Print the lines that run from the line with "Task: Select the 3 Years tab" to the line with "Screen dimensions: 1000x462", keeping both end lines, exactly as they appear in the entries below, and nothing else.

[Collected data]

*** Begin section ***

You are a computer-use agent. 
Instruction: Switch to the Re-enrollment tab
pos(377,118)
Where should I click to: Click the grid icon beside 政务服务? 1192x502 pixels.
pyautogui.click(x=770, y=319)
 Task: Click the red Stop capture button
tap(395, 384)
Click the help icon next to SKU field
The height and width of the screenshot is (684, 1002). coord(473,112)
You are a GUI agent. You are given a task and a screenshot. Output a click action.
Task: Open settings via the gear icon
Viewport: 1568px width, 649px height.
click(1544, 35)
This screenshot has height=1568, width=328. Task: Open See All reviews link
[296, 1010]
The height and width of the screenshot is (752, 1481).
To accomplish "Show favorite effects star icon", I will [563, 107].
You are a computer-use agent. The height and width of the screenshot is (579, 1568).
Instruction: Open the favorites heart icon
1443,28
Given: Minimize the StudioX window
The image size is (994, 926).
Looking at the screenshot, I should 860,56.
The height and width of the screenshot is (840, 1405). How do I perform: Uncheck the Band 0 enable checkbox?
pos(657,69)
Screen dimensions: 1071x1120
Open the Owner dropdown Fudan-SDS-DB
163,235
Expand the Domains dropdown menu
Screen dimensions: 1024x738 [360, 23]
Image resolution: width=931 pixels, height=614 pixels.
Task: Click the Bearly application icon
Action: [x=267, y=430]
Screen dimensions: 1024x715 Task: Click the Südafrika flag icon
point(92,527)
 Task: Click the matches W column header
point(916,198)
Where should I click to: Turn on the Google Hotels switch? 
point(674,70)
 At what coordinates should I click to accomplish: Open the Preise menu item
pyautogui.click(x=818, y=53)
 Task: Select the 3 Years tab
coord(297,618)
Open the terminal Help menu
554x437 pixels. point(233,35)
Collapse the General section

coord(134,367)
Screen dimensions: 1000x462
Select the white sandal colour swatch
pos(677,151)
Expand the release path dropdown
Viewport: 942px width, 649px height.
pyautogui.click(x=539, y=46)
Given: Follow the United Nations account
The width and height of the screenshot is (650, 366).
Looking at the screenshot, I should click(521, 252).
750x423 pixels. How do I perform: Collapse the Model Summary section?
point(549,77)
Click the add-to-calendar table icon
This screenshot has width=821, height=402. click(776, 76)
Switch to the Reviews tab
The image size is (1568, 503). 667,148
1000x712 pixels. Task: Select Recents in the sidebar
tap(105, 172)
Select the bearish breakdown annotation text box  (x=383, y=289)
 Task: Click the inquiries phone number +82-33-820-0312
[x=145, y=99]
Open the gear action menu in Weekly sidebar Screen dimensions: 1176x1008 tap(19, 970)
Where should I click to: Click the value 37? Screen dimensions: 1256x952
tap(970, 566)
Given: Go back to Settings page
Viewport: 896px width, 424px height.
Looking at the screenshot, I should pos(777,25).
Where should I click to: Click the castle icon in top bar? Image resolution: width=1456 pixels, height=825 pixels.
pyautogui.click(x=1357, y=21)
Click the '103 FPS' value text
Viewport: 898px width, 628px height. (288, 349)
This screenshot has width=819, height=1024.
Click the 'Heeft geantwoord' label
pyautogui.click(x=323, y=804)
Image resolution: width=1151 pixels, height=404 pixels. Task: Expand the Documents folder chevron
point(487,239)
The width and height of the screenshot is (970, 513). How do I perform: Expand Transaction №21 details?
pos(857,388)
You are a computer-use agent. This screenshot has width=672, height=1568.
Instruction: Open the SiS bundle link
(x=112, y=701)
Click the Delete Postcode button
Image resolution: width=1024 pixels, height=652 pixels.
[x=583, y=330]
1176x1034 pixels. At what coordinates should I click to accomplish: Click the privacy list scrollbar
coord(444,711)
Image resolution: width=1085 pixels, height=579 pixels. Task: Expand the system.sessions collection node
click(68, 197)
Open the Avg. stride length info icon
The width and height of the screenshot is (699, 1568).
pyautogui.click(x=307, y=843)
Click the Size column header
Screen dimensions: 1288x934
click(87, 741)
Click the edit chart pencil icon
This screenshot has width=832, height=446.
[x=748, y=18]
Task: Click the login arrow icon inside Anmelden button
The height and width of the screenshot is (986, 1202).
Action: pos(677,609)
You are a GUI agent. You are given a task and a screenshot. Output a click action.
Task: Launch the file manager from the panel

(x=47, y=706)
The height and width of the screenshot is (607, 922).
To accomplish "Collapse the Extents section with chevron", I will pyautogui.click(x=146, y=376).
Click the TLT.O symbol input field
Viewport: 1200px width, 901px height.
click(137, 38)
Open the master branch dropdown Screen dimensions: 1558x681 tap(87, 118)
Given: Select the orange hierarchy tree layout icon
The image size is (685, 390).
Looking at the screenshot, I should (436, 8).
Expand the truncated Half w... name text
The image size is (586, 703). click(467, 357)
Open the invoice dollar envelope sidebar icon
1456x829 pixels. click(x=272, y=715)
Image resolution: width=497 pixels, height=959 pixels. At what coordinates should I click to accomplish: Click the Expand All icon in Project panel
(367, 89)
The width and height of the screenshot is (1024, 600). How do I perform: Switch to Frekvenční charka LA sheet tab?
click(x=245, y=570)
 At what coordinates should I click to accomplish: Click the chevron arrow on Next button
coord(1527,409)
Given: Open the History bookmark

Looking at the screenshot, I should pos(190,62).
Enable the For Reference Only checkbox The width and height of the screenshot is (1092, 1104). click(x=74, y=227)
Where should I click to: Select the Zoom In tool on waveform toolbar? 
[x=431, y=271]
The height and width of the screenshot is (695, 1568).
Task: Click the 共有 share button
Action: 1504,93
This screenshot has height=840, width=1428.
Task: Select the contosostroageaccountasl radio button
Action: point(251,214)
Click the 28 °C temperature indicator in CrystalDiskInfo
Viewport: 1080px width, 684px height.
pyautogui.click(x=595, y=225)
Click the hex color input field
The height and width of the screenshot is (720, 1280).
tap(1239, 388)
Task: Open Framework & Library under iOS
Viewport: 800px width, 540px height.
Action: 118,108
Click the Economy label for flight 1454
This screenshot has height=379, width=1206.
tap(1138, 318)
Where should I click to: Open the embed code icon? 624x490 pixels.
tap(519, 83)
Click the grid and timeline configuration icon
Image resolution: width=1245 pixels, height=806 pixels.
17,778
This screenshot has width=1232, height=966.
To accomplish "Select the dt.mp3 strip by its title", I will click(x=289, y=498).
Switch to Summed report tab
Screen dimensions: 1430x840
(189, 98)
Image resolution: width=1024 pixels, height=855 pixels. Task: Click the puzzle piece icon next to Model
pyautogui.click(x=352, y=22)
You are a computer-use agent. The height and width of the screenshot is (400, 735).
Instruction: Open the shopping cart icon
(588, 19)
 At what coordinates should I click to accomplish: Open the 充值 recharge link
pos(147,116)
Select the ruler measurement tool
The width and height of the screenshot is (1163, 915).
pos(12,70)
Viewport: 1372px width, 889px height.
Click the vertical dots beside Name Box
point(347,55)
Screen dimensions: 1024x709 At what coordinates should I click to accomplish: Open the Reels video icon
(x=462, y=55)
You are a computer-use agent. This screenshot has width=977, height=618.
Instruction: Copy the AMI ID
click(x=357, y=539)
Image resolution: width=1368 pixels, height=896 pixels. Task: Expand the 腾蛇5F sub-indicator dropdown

*** End section ***

◆ **OUTPUT BELOW**:
 Task: Select the 3 Years tab
coord(297,618)
Open the terminal Help menu
554x437 pixels. point(233,35)
Collapse the General section

coord(134,367)
Screen dimensions: 1000x462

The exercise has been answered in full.